For Dreamers and Jet-Setters

Presently, I live in a city with no hot springs, and this means that pursuing my passion always requires large financial and time commitments. So, when I have an itch to soak I pour myself a bath and read about where I could be instead. Cathedrals of the Flesh by Alexia Brue is a good memoir for the tub. It’s the story of young woman’s fore into cleansing and sweating rituals worldwide.

Brue writes about her international cleansing expedition, that takes her to Turkey, Russia, Finland, and Japan. There are beautiful descriptions of her travels, and the history and culture around bathing in these countries. Most importantly, to dreamers and would-be jet-setting bathers, she is very informative about the rules, practices, and social courtesies of bathing in the present. Brue shares her ecstasies and blunders in the baths and saunas of the world, and now, I feel that I could enjoy a Russian banya or a Turkish hamam with more grace than I might have otherwise.

If you liked Elizabeth Gilbert’s Eat, Pray, Love then you will find this book is entertaining. It has all the same adventure, passion, and personal quest elements of a globe-trotting woman on a mission, but better because it is about bathing. On the other hand, if you like to stick to facts, then consider the cultural tips and travel ideas supplementary material to Internet browsing.

────────────────

[To be done]
1 – From the review, return the passage that begins at the words "Brue writes about" and stops after the words "might have otherwise.", copied character for character.
2 – According to the review, which countries does Brue's cleansing expedition take her to?

[Collected material]
────────────────

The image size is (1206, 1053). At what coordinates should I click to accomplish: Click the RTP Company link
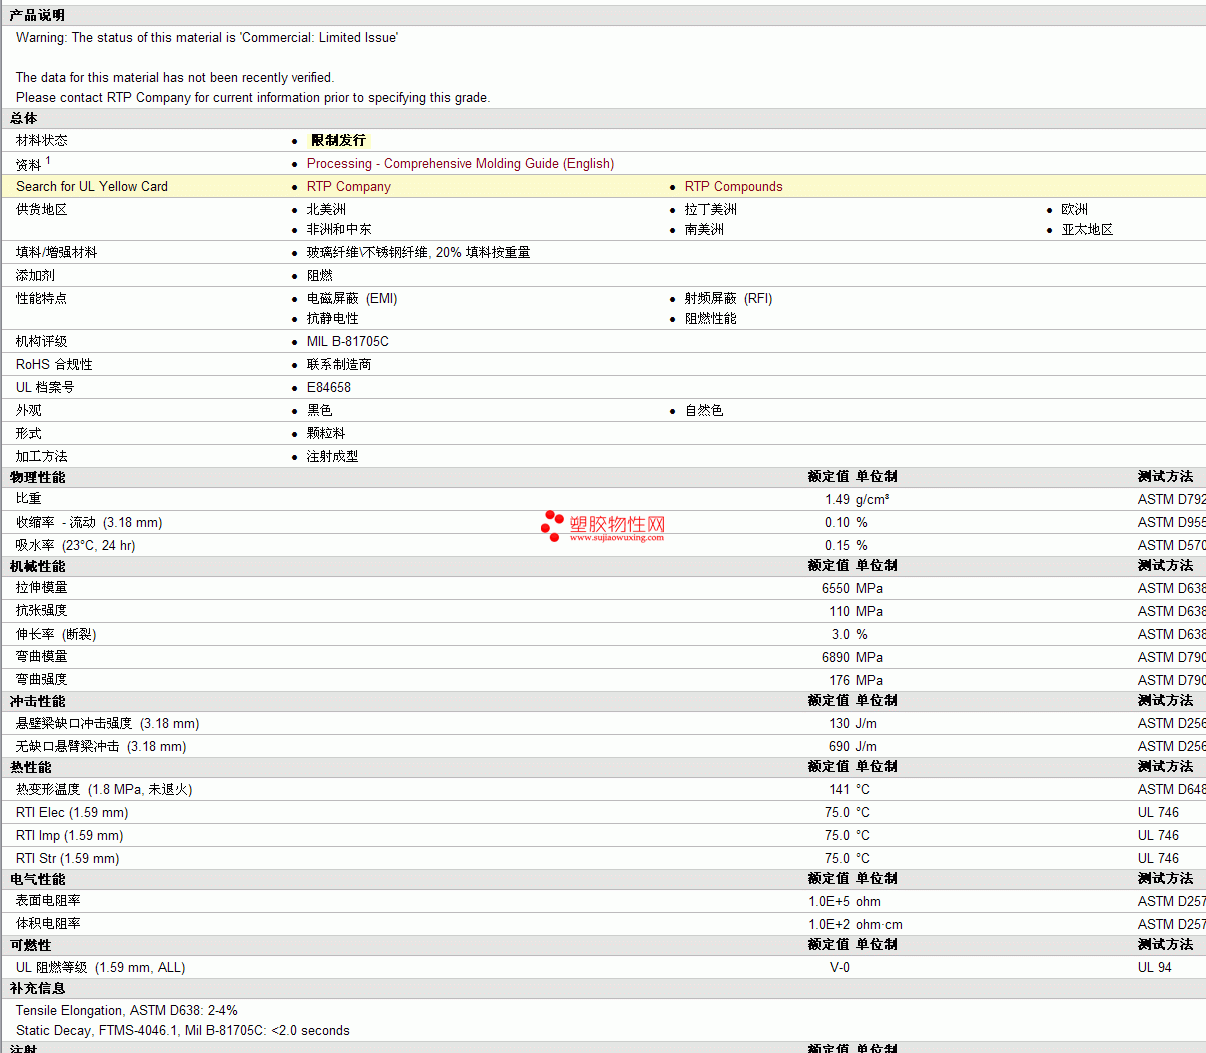click(x=348, y=186)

────────────────

[Task-by-task answers]
1 –
Brue writes about her international cleansing expedition, that takes her to Turkey, Russia, Finland, and Japan. There are beautiful descriptions of her travels, and the history and culture around bathing in these countries. Most importantly, to dreamers and would-be jet-setting bathers, she is very informative about the rules, practices, and social courtesies of bathing in the present. Brue shares her ecstasies and blunders in the baths and saunas of the world, and now, I feel that I could enjoy a Russian banya or a Turkish hamam with more grace than I might have otherwise.

2 – Turkey, Russia, Finland, and Japan.